Sleepless d’Eötvös, Genève, Grand Théâtre, le 29 mars.
Pour son treizième opéra, Peter Eötvös s’aventure dans les frimas du grand Nord. Bien qu’adaptant une trilogie saumâtre de Jon Fosse, il élabore une œuvre raffinée et évanescente dotée d’une expressivité ciselée évoquant Britten.

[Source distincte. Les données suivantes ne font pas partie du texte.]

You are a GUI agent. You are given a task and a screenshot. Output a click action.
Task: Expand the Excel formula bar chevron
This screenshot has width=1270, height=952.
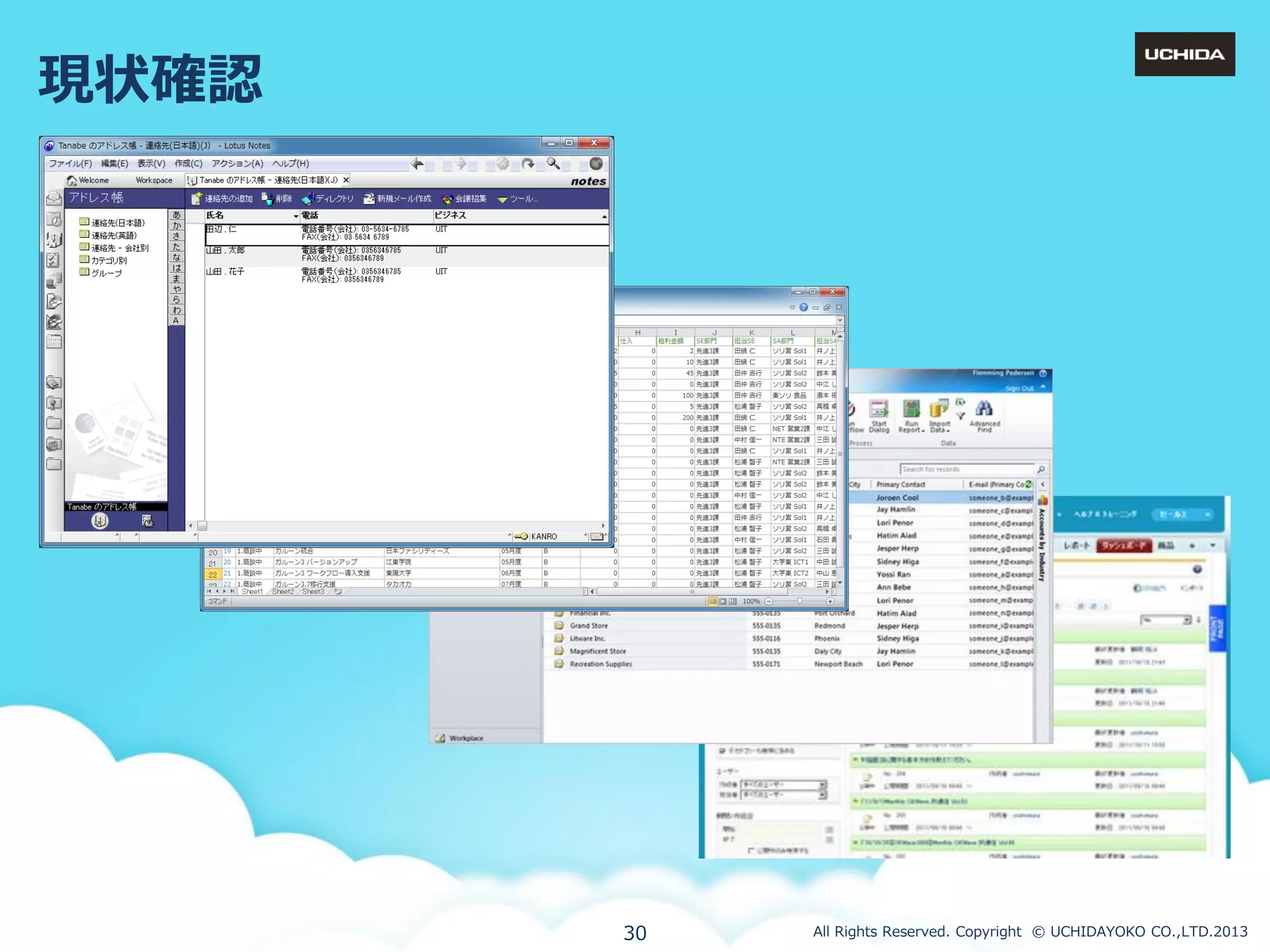click(840, 320)
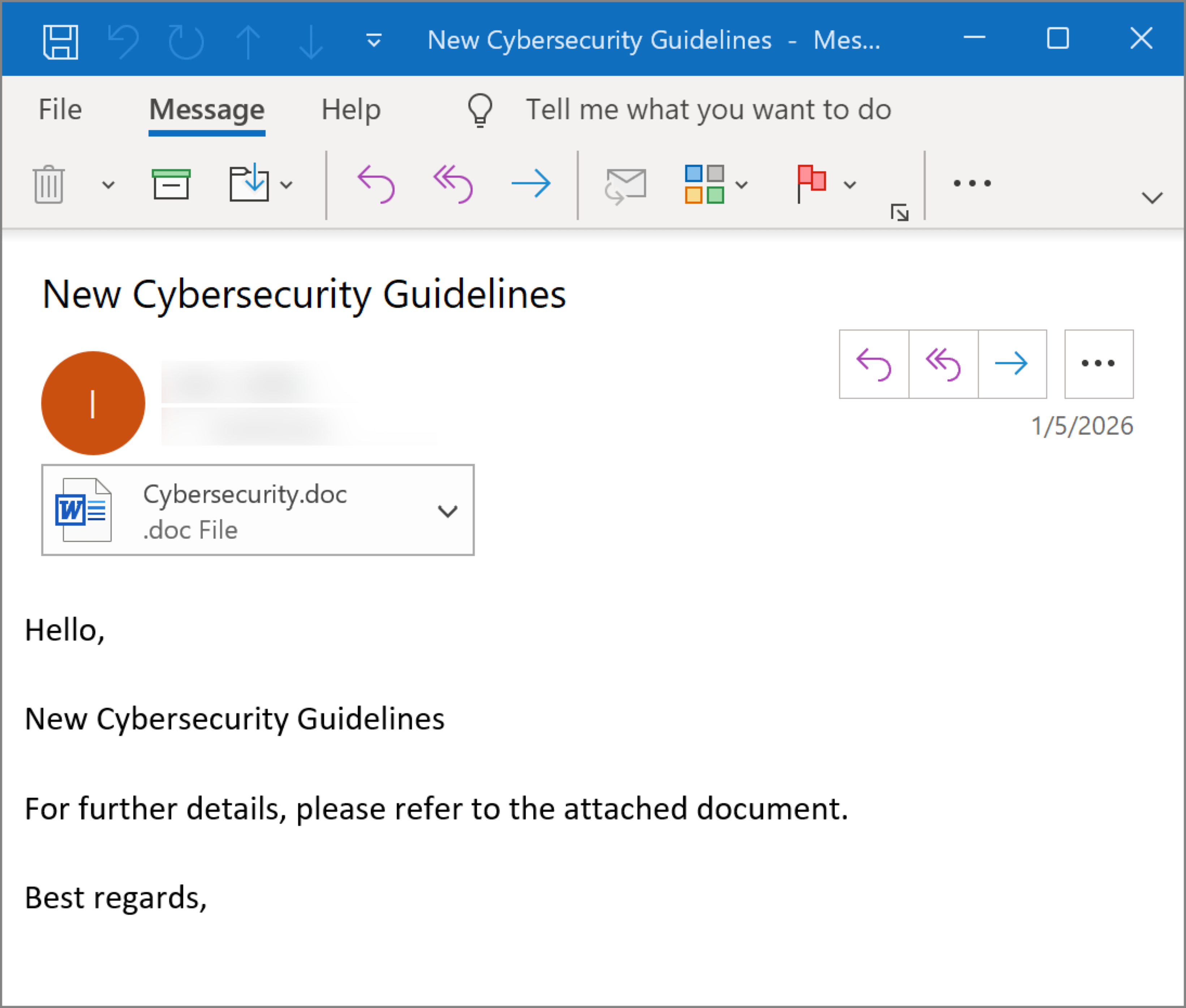The height and width of the screenshot is (1008, 1186).
Task: Switch to the Help tab
Action: 351,109
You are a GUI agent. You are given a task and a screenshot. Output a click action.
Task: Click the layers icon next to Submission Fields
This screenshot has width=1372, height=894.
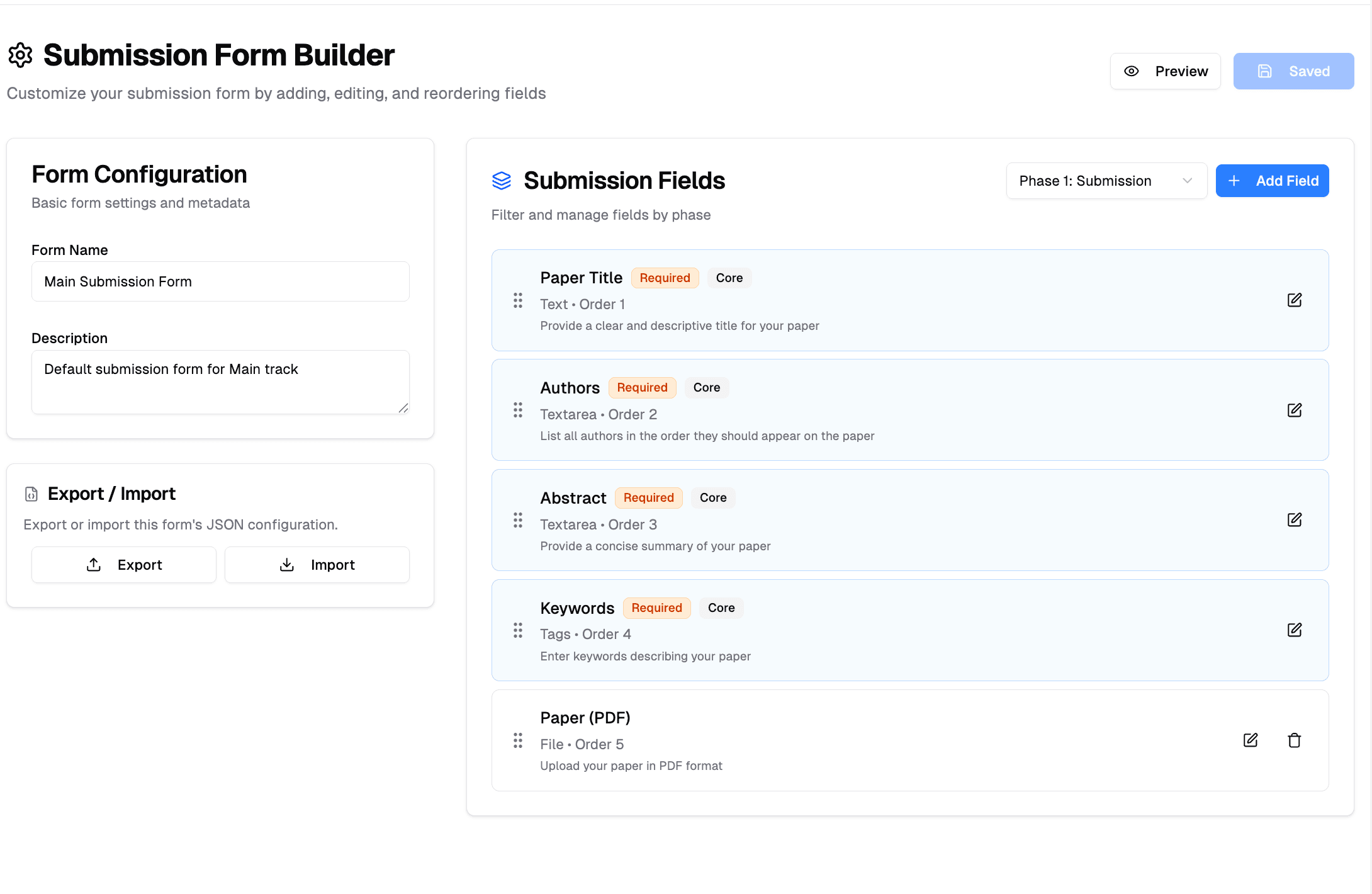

Le livret de son épouse Mari Mezei, en douze scènes utilisant chacune les douze demi-tons de l’échelle chromatique, dévoile la dérive du jeune Asle – le ténor Linard Vrielink, émission claire pour un personnage âpre et meurtrier – et de sa petite amie enceinte Alida – la soprano Victoria Randem toute en sensibilité.
Le couple, réfugié dans un sordide village portuaire, va affronter une faune de marins ivres, d’où surnage un charismatique homme en noir, incarné par le timbre sombre de Tómas Tómasson, flanqué de sa fille, la soprano Sarah Defrise singeant les artifices de la vulgarité. Décor unique, un poisson sur une tournette, aux écailles s’ouvrant sur les habitations désolées, permet au metteur en scène Kornél Mundruczó d’exprimer un naturalisme polaire qu’un épilogue romantique va transfigurer.
À la tête de l’Orchestre de la Suisse Romande, Peter Eötvös infuse couleurs et subtilité à son « opéra-ballade » dont la plasticité sonore très figurative épouse tous les méandres de cette descente aux enfers.